Metabograph, right panel - by A.M Kuchling at Flickr
A radio ... with buttons

Sounds exciting doesn’t it? That’s because it is and it could be easy. This post was written because of @phillprice tweeting this:

Here’s an idea – no taxes just an 090 number to call and we all get to vote on a policy a day.
@phillprice

But it’s something I’ve thought for a while and discussed with those both cleverer and far more political than me.

Disclaimer: This post is perhaps a little off-topic, but it has computers in it, so it’s staying…

Imagine if you woke up every day, made yourself a nice little cappucino, sat on your Ikea bench at your Ikea table, opened your laptop and voted in a referendum … every day. This is a possibility.

I would love to take part in something like that, direct democracy, making my vote count every day. The kind of things you could vote for range from the trivial, to the hugely important. You logged into a website with your National Insurance number, or other such unique identifier and were presented with a page of questions and radio buttons. You simply selected “Yes” or “No” as a radio button for each question, or whatever the question warranted as an answer and move to the next, when you’re done, click submit. You could be asked:

  • Should the local council paint the lamp posts in the high street, or install new litter bins? (Read more…) (Closes in 3 days)
    • Paint lamp posts
    • Install litter bins
    • Either
  • Should the council raise council tax by 0.1% or 0.2% (Read more …) (Closes in 1 day)
    • 0.1%
    • 0.2%
    • Either
  • Should the UK enter the EU? (Read more …) (Closes in 2 weeks)
    • Yes
    • No

So, a series of question, with answers and a read more link. The link could take you to an impartially authored page describing the pros and cons of the choices. Being online means you could also get the skinny from other websites, visit Wikipedia (if you dare) and discuss it with your friends (if they’re local). The questions remain open for a period of time, giving you breathing space to research the questions you need (you don’t need to research painting lamp posts vs new litter bins, do you?).
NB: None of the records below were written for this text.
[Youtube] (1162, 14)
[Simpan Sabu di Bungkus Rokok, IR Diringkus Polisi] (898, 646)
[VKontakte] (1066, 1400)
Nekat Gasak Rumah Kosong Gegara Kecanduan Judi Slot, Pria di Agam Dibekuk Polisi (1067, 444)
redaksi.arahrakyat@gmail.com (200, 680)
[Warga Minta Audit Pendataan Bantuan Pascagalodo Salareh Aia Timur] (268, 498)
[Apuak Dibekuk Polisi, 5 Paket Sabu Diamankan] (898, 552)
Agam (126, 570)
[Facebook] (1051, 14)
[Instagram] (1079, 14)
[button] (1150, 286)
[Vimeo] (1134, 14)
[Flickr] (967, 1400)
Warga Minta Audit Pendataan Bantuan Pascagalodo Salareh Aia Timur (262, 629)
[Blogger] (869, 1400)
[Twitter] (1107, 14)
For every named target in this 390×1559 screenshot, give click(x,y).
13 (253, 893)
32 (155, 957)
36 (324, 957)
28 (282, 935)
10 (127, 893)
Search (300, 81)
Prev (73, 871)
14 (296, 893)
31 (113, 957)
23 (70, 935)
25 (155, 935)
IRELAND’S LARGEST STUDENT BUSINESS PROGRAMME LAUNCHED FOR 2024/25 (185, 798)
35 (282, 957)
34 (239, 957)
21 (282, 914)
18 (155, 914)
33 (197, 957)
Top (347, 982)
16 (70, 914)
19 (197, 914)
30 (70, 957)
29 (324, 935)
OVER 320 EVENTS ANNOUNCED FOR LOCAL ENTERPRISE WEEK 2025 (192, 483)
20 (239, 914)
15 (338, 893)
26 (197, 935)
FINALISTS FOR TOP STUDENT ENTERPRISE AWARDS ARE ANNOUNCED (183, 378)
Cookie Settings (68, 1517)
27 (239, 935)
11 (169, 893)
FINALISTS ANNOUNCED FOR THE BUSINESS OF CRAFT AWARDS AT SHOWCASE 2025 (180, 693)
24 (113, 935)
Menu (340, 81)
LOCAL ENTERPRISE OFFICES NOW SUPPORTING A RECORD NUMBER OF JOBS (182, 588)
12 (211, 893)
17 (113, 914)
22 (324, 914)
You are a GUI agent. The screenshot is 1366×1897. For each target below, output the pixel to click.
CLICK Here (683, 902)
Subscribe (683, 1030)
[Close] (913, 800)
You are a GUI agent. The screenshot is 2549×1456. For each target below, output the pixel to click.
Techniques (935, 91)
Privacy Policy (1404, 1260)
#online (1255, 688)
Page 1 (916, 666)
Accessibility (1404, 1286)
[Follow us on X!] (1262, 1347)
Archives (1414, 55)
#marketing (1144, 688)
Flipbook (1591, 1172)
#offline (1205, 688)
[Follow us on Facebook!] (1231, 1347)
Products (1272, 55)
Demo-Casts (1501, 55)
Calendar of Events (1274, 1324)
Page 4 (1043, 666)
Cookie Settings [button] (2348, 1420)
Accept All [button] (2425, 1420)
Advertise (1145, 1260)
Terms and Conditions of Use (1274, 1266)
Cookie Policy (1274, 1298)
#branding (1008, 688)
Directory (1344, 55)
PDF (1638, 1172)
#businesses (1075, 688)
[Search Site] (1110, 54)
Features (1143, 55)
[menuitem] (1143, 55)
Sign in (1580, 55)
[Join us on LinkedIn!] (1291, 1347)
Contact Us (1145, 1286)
This gives the government and the local councillors more time to spend on the bigger issues they tackle without having to worry about every little detail. We’ll be more involved and the country could, for some things, get more of a say in what goes on. The side affects being that perhaps more people will become interested in policitcs and that is always a good thing.

If you didn’t want to vote, then you don’t have to. You don’t now anyway and the decisions are made, but imagine if you could be part of something like this every day. You’d feel more satisfied knowing that you had somewhere to throw your empty double-caff-vanilla-frappacino-vent-latte cup intead of freshly painted lamp posts and that you had something to do with it.